For optimal health, fresh food, water and air are the best choices. Now experts are considering whether the same advice about freshness should also apply to blood.

The U.S. Food and Drug Administration allows blood to be used for up to six weeks after it’s collected. However, a study published earlier this year in the New England Journal of Medicine raised questions about safety issues pertaining to the use of older blood and the standards surrounding blood storage.

The study, conducted at The Cleveland Clinic, found that heart surgery patients who received blood that was more than two weeks old were more likely to suffer potentially serious post-operative complications.

And just last month, researchers presented the results of another study conducted at Cooper University Hospital in Camden, N.J. They found that intensive-care unit patients transfused with blood that had been stored for 29 days had a greater chance of infection—including pneumonia, urinary tract or other life-threatening infections—than when given blood stored for 28 days or less.

What do these findings portend for the nation’s blood supply?

Blood’s six-week safety margin

“People should not be worried about receiving needed transfusions of blood stored up to 42 days,” says Darrell Triulzi, M.D., who runs the division of transfusion medicine at the University of Pittsburgh and is on the board of directors of AABB (formerly known as the American Association of Blood Banks).

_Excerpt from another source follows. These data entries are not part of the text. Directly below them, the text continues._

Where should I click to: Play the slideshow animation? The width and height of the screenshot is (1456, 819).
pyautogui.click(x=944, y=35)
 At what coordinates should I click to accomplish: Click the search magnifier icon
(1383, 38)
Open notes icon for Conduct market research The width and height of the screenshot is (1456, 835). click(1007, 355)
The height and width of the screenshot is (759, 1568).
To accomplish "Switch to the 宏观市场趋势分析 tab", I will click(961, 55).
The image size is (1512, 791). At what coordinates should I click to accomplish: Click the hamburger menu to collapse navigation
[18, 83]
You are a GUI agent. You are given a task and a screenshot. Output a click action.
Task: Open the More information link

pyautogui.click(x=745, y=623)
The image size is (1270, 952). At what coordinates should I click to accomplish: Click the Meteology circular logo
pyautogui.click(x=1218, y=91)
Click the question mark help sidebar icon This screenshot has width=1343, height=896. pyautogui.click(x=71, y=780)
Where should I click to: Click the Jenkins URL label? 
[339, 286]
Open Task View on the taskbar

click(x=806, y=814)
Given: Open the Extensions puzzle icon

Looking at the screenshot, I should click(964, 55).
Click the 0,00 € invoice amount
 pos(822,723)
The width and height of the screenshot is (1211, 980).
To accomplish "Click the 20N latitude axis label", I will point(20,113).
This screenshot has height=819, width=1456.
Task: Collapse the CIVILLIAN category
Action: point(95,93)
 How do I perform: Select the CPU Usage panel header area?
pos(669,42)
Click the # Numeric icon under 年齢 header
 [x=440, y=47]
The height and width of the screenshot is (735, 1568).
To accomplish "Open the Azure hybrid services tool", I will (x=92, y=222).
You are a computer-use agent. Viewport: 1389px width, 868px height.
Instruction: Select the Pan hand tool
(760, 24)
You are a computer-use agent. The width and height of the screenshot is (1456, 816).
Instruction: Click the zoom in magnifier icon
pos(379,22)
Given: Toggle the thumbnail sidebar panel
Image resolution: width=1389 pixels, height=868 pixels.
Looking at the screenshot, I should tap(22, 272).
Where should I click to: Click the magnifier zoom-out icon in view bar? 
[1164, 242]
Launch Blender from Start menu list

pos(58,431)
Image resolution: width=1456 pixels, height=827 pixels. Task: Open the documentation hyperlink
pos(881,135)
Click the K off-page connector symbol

The FDA’s six-week time frame—which is based on clinical studies that demonstrated at least a 75 percent recovery of red blood cells in the circulation after being infused into human volunteers—has been in effect for close to 30 years, says Jaroslav Vostal, M.D. Ph.D., head of the laboratory of cellular hematology at the FDA’s Center for Biologics Evaluation and Research. Vostal points out that the FDA approves all devices related to the collection and storage of blood.

“Blood products are very safe products,” says Basil Golding, M.D., acting associate director for medical affairs, also at the FDA’s Center for Biologics Evaluation and Research. “There are around eight million transfusions a year in the U.S., and the number of related fatalities (about 75 a year) is relatively small.”

So, if blood up to six weeks old is safe to use, how come recent research suggests otherwise?

Retrospective studies

Don’t jump to conclusions about older blood compared to newer, suggests Triulzi, who believes it’s important to understand the design of much of the recent research. Both the Cleveland Clinic and Cooper University Hospital studies were retrospective studies.

With retrospective studies, you’re looking at data that already exists, explains Triulzi. There’s no way to control for many variables—such as how much blood is transfused, the age of the patient, or the disease being treated—that may have affected the outcome. He points out that in the Cleveland Clinic study, more patients with severe heart dysfunction had received the older blood. “Those patients were already more likely to have a worse outcome,” he says.

However, not all experts agree with Triulzi’s opinion.”Some retrospective studies can result in relatively strong and substantial conclusions,” argues David Gerber, D.O., lead researcher on the Cooper University Hospital study and associate director of that hospital’s medical-surgical intensive care unit.

“If there is information coming out of a retrospective study that’s provocative, there’s impetus to proceed with prospective randomized studies in that same area,” says Gerber. With a randomized study, he says, patient data is collected in the moment, and it’s not known in advance which patient will get which treatment (or, in this case, how old blood is the blood received). “Randomized prospective studies remain the gold standard,” says Gerber.

Paving the way for new research

Many experts agree with Gerber. The AABB, American Red Cross and America’s Blood Centers all state that more randomized prospective clinical trials are needed to determine whether the age of transfused blood influences outcomes.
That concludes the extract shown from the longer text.